We can immediately tell when a familiar person "isn't acting right" based on miniscule changes in the way they move, even without being fully aware of the specific changes themselves. We can even recognize people entirely by their characteristic movements.

How is an artist going to be able to model all of that? Motion capture technology and other developments can barely get us believable responses to fairly macro-scale movements - see any shooter, for example, where a guy dives out of the way of an explosion and bashes his head straight into a wall, then gets up like nothing happened; this just doesn't look real. It isn't practical to create all these little animations by hand; imagine just showing a single person in anguish. You need to screw up their face, wring their hands, shed a couple tears maybe, take some ragged breaths... it's a huge amount of information.

The brain is going to expect that information to be present. If it isn't, our belief in the fidelity of the situation is severely damaged. If it's partially present but inaccurate, the results are even worse.


So in a sense, the desire to establish an emotional connection to a game character is self-defeating. The harder we try, the more apparent the limits of technology and practical man-power become, and the less we can find to connect to.
January 23, 2008 06:29 AM
rip-off
Interesting. Personally, I think game developers should focus on what makes games different from other media - interactivity. That is why I think games that think they are movies aren't fun - the obvious linearity ruins the players experience. Writing for games requires a completely different skill set, because to be effective you have to allow the players make choices, while still keeping a compelling central plot regardless.

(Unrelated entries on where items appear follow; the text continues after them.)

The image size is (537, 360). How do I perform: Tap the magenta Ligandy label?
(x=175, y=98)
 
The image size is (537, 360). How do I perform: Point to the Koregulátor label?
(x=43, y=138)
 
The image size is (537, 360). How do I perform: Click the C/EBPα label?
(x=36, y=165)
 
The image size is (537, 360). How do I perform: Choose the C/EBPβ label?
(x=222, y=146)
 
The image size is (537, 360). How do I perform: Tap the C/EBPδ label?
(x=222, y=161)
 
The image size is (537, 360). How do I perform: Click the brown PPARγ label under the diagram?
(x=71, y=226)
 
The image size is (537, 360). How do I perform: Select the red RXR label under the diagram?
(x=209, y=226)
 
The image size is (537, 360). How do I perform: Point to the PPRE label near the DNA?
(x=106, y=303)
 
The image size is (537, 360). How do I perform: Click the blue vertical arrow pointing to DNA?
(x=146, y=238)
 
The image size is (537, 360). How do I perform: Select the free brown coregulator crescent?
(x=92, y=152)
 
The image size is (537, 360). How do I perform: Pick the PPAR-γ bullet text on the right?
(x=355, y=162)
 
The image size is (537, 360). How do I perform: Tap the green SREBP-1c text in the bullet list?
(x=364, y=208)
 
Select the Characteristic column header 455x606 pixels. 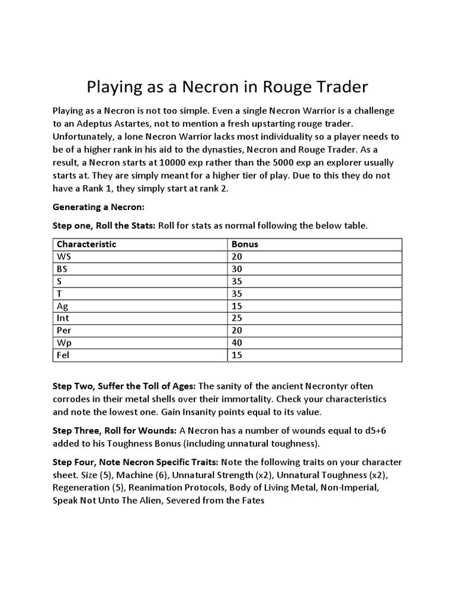pos(86,244)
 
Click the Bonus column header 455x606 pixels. pos(245,244)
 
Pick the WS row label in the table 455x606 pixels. pos(63,256)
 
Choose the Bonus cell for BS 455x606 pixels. pos(237,269)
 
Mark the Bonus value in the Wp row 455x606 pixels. pos(237,343)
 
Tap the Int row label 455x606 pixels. pos(63,318)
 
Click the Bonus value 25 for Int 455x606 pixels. pos(237,318)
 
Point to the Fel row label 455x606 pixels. pos(62,355)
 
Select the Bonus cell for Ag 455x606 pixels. pos(237,306)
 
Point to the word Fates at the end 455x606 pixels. pos(252,501)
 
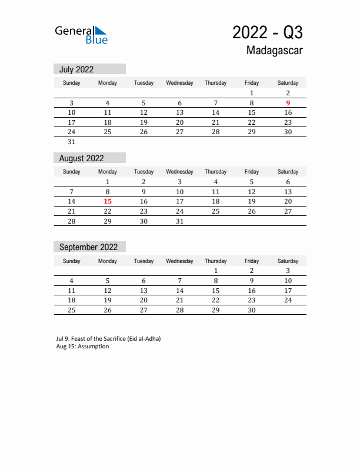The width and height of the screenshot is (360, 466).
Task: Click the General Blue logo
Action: (x=81, y=35)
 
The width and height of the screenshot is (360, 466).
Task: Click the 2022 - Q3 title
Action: (x=267, y=32)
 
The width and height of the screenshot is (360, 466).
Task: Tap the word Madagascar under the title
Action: (x=275, y=51)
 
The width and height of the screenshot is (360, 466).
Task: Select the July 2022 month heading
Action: (x=76, y=69)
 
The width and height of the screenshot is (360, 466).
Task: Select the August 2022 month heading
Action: (x=82, y=158)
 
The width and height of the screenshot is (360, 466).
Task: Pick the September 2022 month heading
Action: (x=88, y=247)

This is my one complaint against one of my favourite games, Deus Ex. I'm not going to pretend that the story was breathtaking etc - it was acceptable, with enough interest to keep the player going. There is no particular emotional connection to the main character, although there are memorable minor characters. However, despite the amount of choice the game offered the player in every other area the story kept moving in one direction. You couldn't alter it (I don't count the multiple endings, because they occur far too late in the game).

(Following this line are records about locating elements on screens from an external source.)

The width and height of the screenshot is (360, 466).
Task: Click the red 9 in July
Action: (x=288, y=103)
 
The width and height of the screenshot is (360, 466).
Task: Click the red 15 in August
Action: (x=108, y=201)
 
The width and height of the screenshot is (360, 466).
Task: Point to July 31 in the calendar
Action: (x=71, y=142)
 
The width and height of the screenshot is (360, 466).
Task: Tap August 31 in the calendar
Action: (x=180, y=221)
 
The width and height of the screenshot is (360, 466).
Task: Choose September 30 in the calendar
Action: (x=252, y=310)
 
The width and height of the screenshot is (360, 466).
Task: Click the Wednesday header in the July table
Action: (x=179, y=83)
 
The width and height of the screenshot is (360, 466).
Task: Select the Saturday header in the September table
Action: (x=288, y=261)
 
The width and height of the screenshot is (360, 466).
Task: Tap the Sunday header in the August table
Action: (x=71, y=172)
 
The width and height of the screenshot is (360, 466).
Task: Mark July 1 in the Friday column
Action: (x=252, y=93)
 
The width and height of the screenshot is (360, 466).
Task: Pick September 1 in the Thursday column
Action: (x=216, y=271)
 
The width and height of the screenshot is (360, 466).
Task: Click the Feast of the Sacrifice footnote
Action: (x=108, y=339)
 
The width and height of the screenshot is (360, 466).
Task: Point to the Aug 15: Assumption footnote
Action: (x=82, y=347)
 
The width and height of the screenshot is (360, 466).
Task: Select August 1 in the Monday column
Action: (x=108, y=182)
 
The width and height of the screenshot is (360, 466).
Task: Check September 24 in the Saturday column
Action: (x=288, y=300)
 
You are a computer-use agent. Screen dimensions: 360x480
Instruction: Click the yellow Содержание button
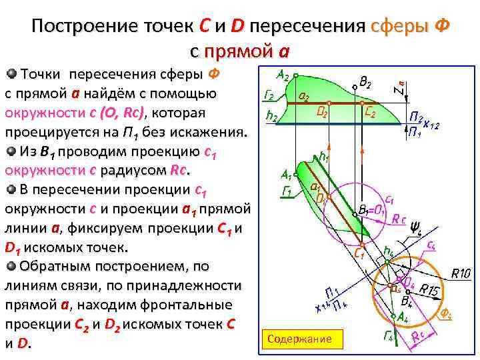(299, 339)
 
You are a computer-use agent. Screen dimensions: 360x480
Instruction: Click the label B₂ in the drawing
(365, 81)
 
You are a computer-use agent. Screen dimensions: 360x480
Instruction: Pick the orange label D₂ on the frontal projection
(323, 112)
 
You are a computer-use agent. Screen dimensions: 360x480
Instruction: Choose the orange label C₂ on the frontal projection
(371, 112)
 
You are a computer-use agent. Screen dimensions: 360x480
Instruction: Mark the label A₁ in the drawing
(285, 175)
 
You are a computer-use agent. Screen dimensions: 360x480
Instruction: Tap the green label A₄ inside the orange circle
(402, 319)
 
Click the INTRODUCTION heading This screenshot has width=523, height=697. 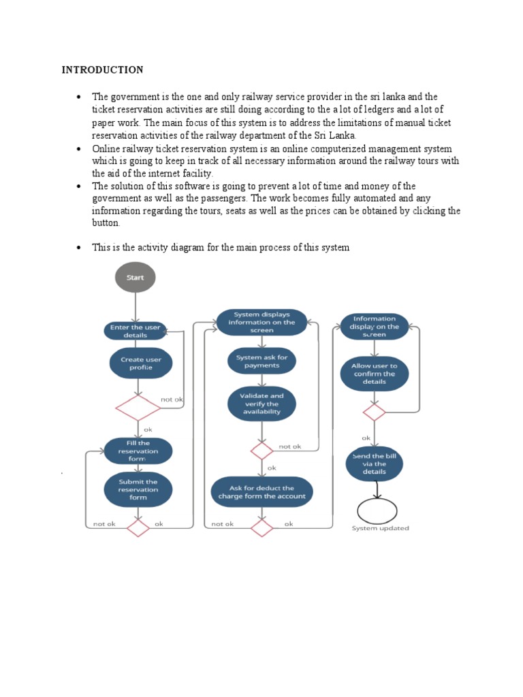coord(102,70)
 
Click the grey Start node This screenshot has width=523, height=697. coord(135,278)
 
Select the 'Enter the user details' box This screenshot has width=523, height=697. coord(135,331)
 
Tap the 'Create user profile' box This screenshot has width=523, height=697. coord(140,363)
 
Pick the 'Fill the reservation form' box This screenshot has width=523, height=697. coord(138,451)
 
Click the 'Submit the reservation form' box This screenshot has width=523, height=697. coord(138,489)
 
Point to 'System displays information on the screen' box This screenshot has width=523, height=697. coord(262,323)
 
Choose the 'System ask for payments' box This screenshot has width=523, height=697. coord(262,361)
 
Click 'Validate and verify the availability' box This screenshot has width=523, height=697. coord(262,404)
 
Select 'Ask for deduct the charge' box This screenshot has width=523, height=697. coord(262,492)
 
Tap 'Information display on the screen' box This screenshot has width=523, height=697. coord(374,327)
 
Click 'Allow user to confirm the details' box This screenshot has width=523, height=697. coord(374,374)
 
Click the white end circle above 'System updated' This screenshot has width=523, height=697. coord(377,510)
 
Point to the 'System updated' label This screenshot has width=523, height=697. coord(380,528)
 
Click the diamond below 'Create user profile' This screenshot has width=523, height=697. coord(138,408)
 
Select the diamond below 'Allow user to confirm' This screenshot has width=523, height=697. coord(374,412)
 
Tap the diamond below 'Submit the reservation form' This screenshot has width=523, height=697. coord(138,528)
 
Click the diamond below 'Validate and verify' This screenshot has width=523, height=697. coord(262,450)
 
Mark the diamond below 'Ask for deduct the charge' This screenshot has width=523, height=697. coord(262,528)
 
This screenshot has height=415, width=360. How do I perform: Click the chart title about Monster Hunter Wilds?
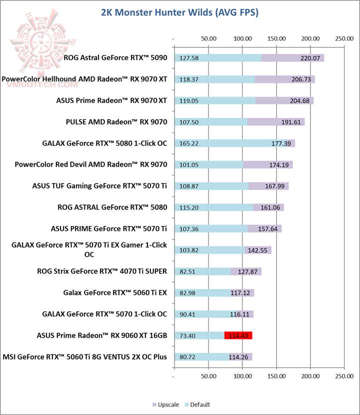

Maybe I'm wrong though, maybe if the quality of writing improved I wouldn't mind the linearity.
January 23, 2008 07:07 AM
Trapper Zoid
The problem with storytelling in games is that you've always got in incorporate the player as the protagonist, and the player is an incredibly unpredictable actor. It's hard to maintain a proper sense of pacing when the writer cannot control the main character.

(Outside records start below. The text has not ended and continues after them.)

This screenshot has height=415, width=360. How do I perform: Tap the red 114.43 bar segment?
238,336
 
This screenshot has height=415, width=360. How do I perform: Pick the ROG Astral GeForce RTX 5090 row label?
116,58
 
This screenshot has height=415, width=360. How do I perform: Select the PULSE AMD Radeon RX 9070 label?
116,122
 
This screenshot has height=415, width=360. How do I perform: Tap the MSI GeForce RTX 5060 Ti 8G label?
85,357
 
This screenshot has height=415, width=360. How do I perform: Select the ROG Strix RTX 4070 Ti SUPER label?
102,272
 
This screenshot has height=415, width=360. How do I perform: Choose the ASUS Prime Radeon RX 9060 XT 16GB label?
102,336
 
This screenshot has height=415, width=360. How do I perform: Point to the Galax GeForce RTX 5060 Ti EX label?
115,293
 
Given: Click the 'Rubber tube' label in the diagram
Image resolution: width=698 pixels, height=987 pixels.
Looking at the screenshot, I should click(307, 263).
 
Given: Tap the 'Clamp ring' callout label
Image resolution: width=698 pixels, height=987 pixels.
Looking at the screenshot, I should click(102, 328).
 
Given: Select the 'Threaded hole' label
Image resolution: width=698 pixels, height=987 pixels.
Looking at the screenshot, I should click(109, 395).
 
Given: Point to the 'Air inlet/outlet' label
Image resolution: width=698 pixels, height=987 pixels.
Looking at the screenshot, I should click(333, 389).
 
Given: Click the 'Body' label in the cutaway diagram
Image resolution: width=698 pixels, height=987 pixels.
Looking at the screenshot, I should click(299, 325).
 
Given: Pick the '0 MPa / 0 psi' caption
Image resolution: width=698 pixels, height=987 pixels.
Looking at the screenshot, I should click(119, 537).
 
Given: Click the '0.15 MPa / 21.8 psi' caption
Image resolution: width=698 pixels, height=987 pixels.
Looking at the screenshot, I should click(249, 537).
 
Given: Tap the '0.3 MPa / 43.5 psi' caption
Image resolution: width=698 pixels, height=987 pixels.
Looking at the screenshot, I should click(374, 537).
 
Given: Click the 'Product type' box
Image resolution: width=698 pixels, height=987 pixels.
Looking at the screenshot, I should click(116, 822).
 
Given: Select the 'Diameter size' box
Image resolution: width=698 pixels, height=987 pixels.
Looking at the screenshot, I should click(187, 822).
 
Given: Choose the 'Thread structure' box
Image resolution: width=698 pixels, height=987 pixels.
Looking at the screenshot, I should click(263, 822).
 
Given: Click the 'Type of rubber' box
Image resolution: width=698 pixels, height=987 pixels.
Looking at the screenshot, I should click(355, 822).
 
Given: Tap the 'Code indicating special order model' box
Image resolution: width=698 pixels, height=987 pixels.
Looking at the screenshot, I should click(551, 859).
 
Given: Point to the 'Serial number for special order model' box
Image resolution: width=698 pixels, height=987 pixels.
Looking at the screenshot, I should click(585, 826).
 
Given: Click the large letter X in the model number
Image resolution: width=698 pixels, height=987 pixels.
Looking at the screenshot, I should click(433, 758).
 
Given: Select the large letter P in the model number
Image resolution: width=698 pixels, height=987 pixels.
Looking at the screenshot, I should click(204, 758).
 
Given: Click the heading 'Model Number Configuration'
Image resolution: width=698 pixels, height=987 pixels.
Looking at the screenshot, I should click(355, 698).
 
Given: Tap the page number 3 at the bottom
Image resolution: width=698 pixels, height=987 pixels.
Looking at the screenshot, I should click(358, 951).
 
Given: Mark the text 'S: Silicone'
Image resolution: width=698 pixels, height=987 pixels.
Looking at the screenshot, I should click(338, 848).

You've also got the problem that the main character isn't just acted by the player, they in effect are the player. You get storytelling problems when the knowledge that the character should have vastly differs from that the player has. That's one reason why you see so many fish-out-of-water game stories, or games about amnesiacs.

I think that game storytelling involves a skill set different to that from other media, much in the same way as there's a difference between writing a novel and writing a screenplay. You need writers who understand the interactive medium and can work with its strengths, rather than work against it.

Unfortunately, there's one final factor that really puts the dampers on this; good storytelling games don't sell. The last game I've played that I consider to have a really good interactive storytelling line would be Grim Fandango from Lucasarts (the only graphical adventure company that really "got it", from my view). But it didn't sell nearly as much as its development cost warranted, not when they could get a far bigger profit from a Star Wars action game tie-in.

I'm not really meaning to be bitter about this (although I do miss the Lucasarts adventure games) but unfortunately it's a sad fact that big budget games need big sales for their development to be warranted. Maybe the indie scene will pick up the mantle and start making great pieces of storytelling, but you need a good mix of coding as well as writing for interactive storytelling, and indie coders tend to make action or puzzle games, while indie artists and writers go for making graphic novels or webcomics.